News Excerpt

In yet another tug-of-war between Kerala Governor and Chief Minister, the Governor has turned down a request to summon a special sitting of the Assembly to debate the new three central farm laws.

The state government had written to the Governor and, after the denial, is mulling approaching him again with the same request. The episode raises questions on the role of a Governor and the contours of the powers he or she has under the Constitution.

Pre-Connect

  • Article 174 of the Constitution puts on the Governor the responsibility of ensuring that the House is summoned at least once every six months. Governor is also vested with the power prorogue and dissolve the assembly.
  • Although it is the Governor’s prerogative to summon the House, according to Article 163, the Governor is required to act on the “aid and advice” of the Cabinet. So, when the Governor summons the House under Article 174, this is not of his or her own will but on the aid and advice of the Cabinet.
  • There are a few instances when the Governor can summon the House despite the refusal of the Chief Minister who heads the Cabinet.

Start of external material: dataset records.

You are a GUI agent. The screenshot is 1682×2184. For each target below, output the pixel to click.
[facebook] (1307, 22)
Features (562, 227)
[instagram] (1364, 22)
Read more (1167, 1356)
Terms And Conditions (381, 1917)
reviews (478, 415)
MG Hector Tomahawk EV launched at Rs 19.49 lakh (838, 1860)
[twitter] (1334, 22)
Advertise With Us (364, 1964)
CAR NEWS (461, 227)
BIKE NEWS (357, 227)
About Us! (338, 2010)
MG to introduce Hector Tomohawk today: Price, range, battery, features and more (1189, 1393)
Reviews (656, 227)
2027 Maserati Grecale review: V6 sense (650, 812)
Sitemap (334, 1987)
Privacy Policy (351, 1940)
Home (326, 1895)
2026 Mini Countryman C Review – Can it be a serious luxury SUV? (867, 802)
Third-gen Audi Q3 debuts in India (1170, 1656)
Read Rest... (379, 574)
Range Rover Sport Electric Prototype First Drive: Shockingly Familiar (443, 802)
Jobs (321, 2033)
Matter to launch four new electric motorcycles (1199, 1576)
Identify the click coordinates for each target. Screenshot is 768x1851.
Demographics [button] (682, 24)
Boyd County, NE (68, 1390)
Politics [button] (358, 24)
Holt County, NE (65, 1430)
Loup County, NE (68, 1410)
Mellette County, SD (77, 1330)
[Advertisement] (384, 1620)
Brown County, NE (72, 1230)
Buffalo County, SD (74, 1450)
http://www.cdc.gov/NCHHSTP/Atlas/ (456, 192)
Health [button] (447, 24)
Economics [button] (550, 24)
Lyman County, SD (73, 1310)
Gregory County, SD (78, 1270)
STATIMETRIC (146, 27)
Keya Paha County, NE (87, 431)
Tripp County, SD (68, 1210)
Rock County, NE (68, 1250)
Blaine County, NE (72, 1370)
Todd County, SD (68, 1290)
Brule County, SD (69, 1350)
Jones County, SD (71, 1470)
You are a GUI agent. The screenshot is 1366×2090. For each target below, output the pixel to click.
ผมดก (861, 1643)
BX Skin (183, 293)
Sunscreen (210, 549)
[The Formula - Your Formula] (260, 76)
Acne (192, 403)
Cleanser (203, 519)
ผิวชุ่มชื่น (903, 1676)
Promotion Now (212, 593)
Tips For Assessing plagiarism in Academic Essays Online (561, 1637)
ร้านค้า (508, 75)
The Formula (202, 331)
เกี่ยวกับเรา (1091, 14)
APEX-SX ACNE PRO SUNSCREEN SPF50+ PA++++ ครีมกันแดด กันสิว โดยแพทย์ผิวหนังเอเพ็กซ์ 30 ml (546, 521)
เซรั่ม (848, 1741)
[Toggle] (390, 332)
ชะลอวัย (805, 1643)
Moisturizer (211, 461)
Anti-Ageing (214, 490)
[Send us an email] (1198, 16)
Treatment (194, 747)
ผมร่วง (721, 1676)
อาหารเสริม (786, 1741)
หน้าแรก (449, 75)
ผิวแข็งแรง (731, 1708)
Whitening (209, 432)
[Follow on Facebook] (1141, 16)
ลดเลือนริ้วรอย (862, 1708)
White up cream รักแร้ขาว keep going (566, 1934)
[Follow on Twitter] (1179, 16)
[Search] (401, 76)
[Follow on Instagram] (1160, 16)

When the Chief Minister appears to have lost the majority and the legislative members of the House propose a no-confidence motion against the Chief Minister, then the Governor can decide on his or her own on summoning the House.
  • But the actions of the Governor, when using his discretionary powers can be challenged in court.

Analytica

  • In this particular instance, since the Governor’s powers are limited with regard to summoning the House, there can be no legal ground to deny a request for summoning the session.
  • Governor of Kerala has in the past criticized the Kerala Assembly’s resolution against the centre’s Citizenship Amendment Act of 2019.
  • These actions are an encroachment upon the powers of the legislature and the democratically elected government and an abuse of authority as a nominal head under the Constitution. Such conduct by a Governor can weaken the spirit of federalism.
  • The political nature of the office of the Governor, especially in opposition-ruled states, has been underlined in several instances by courts.
  • The misuse of the Governor’s office to undermine duly elected State governments is a particularly mischievous disruption of federalism.
  • The constitutional checks and balances and landmark judicial rulings account for this and limit the discretionary powers of the Governor.
  • SC has noted that the theory of Cabinet responsibility is decisively ingrained in our constitutional democracy and that our Constitution does not accept any "parallel administration” or “diarchy”
  • In another instance of strained ties between the two constitutional functionaries. Chief Minister and the Governor of Puducherry have been at loggerheads over many matters, most recently on the appointment of the State Election Commissioner, an office critical to holding elections to local bodies. But the principal issue of contention is the implementation of direct benefit transfer in the public distribution system using cash, instead of free rice, being given to the beneficiaries.

Way Forward

Judiciary read the power to summon the House as a “function” of the Governor and not a “power” he enjoys. Even the Sarkaria Commission of 1983, which reviewed the arrangements between the Centre and the states, had said that “so long as the Council of Ministers enjoys the confidence of the Assembly, its advice in these matters, unless patently unconstitutional must be deemed as binding on the Governor. The post of Governor is invested with dignity and decorum unique to our Constitution. It demands commendable personal integrity and character on the individuals who functions to prove their mettle and merit.